IS URBAN VIOLENCE VIRAL? It might be according to experts cited in this New York Times magazine article. The essence:
CeaseFire’s founder, Gary Slutkin, is an epidemiologist and a physician who for 10 years battled infectious diseases in Africa. He says that violence directly mimics infections like tuberculosis and AIDS, and so, he suggests, the treatment ought to mimic the regimen applied to these diseases: go after the most infected, and stop the infection at its source. “For violence, we’re trying to interrupt the next event, the next transmission, the next violent activity,” Slutkin told me recently. “And the violent activity predicts the next violent activity like H.I.V. predicts the next H.I.V. and TB predicts the next TB.” Slutkin wants to shift how we think about violence from a moral issue (good and bad people) to a public health one (healthful and unhealthful behavior).It seems plausible, and interestingly, very similar to our approach to stakeholder management at the office--except in that case, we're trying to foster the spread of behavior rather than hinder it.
Either way, the central issue is network effects, and in particular, the role of hyper-connected actors within the network.
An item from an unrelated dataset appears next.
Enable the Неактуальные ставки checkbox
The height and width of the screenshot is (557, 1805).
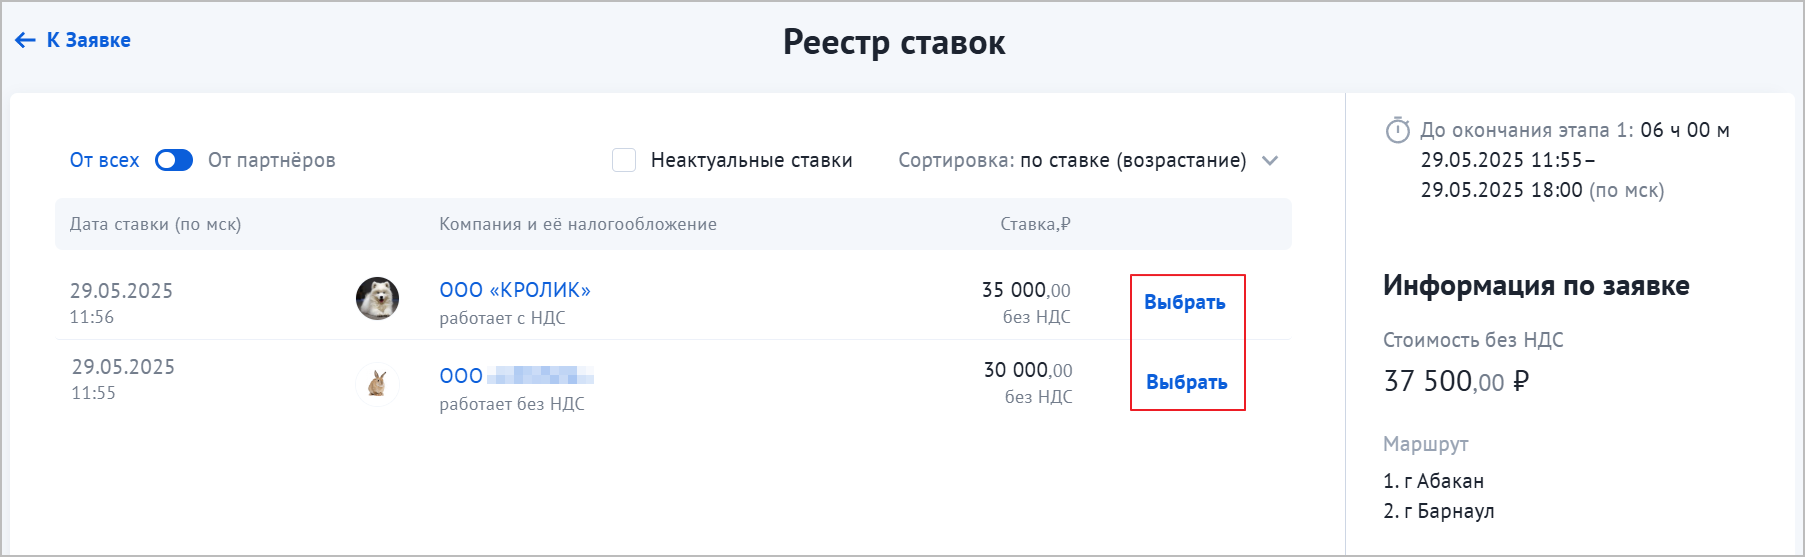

Think of it this way: If someone catches the cold, but only interacts with a few other people, the rate of transmission is likely to be low. If on the other hand the ill person shakes 100 hands a day, well, a lot of people are probably going to get sick. Substitute the willingness to enact violence, or support for your company's SAP implementation, for the common cold, and it's clear that not everyone in the network is equal in the effects they exert on the whole. It's all about dealing with the critical few.
For the seminal academic piece read Rogers; for the seminal popular piece read Gladwell (the book or the original article).